Judging by the responses on this thread, it's sad to see 'medical science' reduced to a blind religiosity. From a cursory search here on Thorn Tree, it appears that the pro-vaccination mob will attack any & all threads on the topic of vaccination. It does makes me wonder ;)
Nov 13, 2012 3:30 AM
25+Judging by the responses on this thread, it's sad to see 'medical science' reduced to a blind religiosity. From a cursory search here on Thorn Tree, it appears that the pro-vaccination mob will attack any & all threads on the topic of vaccination. It does makes me wonder ;) +
I see no evidence of "blind religiosity". Rather, these discussions are very open-minded about genuine dilemmas. However, it is right that crackpot ideas are not tolerated when such ideas are not only demonstrably wrong but can cause real harm to others.
To recap: there are some people who should not be vaccinated because of their medical history (and I don't know whether being HIV positive is one such reason).
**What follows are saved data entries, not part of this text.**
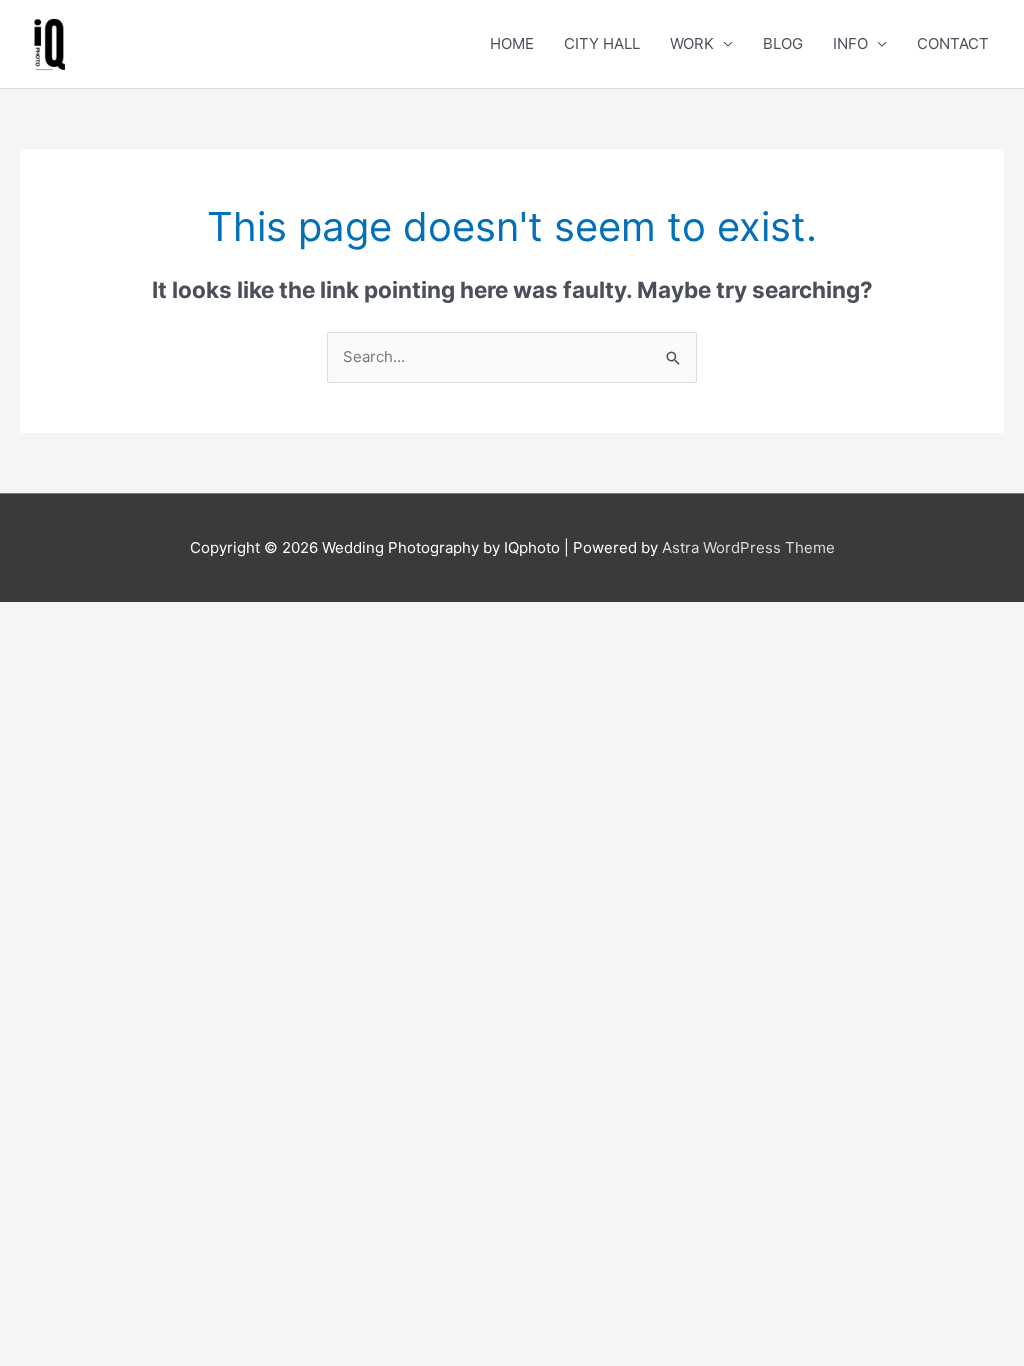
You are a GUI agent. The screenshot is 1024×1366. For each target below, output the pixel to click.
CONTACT (953, 43)
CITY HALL (602, 43)
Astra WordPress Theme (748, 547)
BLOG (783, 43)
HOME (512, 43)
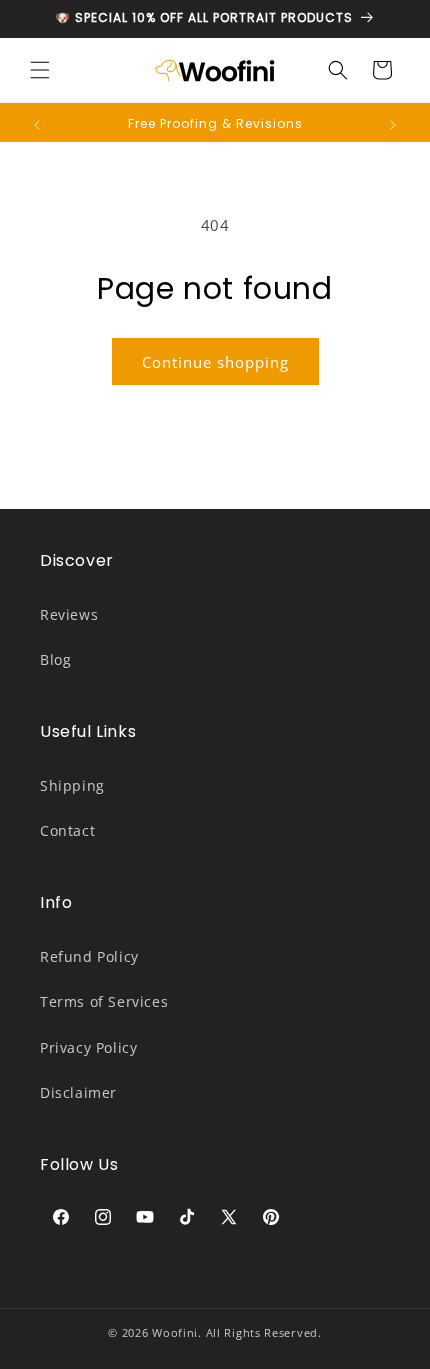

People in this situation need to be extra careful about obtaining detailed medical advice, and can get a certificate of exemption as Nutrax has explained above. They should certainly NOT be forging documents and paying bribes (doing so invalidates their insurance apart from any other considerations). They do need to consider avoiding certain destinations, not only for their own safety but because travel in an un-vaccinated state could expose local people to dangers greater than those faced by the visitor.
Anyway, the decision to travel somewhere is a personal choice: the decision whether or not to have the appropriate vaccinations is a matter of taking the best possible medical advice appropriate to your individual circumstances and then acting on that advice.
Nov 13, 2012 6:44 AM
26Again I agree. And what I do not find in the anti-vaccination posts is any recognition that this personal deciion can impact others. Countries do not require that you be vaccinated to protect your own health. That they leave to you. Rather it is for the protection of their own population.
And I know frome experience about this- I spread polio to an entire party of children when I was young- several severely effected for life (This was just before the polio vaccine). I have seen other diseases spread to remote populations who were not vaccinated by well meaning outsiders who chose not to be protected.
The decision to vaccinate or not is just a personal one. It impacts entire populations and this needs to factor into the decision making.
Nov 13, 2012 7:02 AM
For other vaccines, it's the same. Some are OK (e.g. flu, tetanus); some may be OK, depending on status; some should not be given.